What you are asked to do -> In the text about Gloria and Joe, what event did Gloria found at her retirement community?

━━━ Given text ━━━

She still has the colorful map plastered to a wall in her Menifee home, pushpins denoting all the spots the couple visited during their 27 year marriage. From Australia to Zimbabwe, they managed to collect quite an array of stamps in their passports. And then cancer stepped in the way.

Joe’s colon cancer diagnosis came first and not long after Gloria was diagnosed with breast cancer.

They never did make it to the Galápagos Islands, yet they didn’t allow cancer to infect their strong bond.

“My husband was the type that said he would rather have the quality of life,” the petite Gloria explained while delicately perched on the edge of the sofa in her Menifee home. “He always said that he didn’t want to be a cancer patient.”

It was a second marriage for both and they made sure to always keep the lines of communication open even in the midst of illness. Everyday at 3 pm in their living room – no matter what was going on – the couple would sit down to enjoy a cocktail and just chat. And they continued going on weekly movie and dinner dates with friends until the end.

After four years of treatment Joe spent the remainder of his days at home with Hospice of the Valley, dying just before his 80th birthday.

An Oasis of Awareness

Just as her husband was determined not to spend his final years nursing cancer, Gloria was bound to not use his death as excuse to sit around and mope and to use her breast cancer as inspiration and empowerment.

That’s one of the reasons the energetic 72-year-old mother, grandmother and great-grandmother founded Women’s Day at The Oasis, the Menifee-based retirement community she calls home. The event, which coincides with National Women’s Day, is a day dedicated to women’s causes. When she was organizing the inaugural one, Gloria discovered that the number one issue is breast cancer. So it was only fitting that she asked her beloved doctor to speak at last year’s event.

“When I had the last mammo and they found something is when they referred me to Dr. Bremner and it was probably the happiest day of my life when I met her. She is so special. She makes you feel at ease, she makes you feel that there is treatment out there for you and you don’t have to consider this the end of your life, as a lot of people do when they hear the word ‘cancer’. And she is herself so uplifting that you can’t help but feel her energy and spirit. It’s almost like you have a friend in Dr. Bremner.”

━━━ Dataset extract ━━━

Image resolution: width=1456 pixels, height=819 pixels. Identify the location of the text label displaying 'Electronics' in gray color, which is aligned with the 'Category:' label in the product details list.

━━━

Response to the exercise -> Women's Day at The Oasis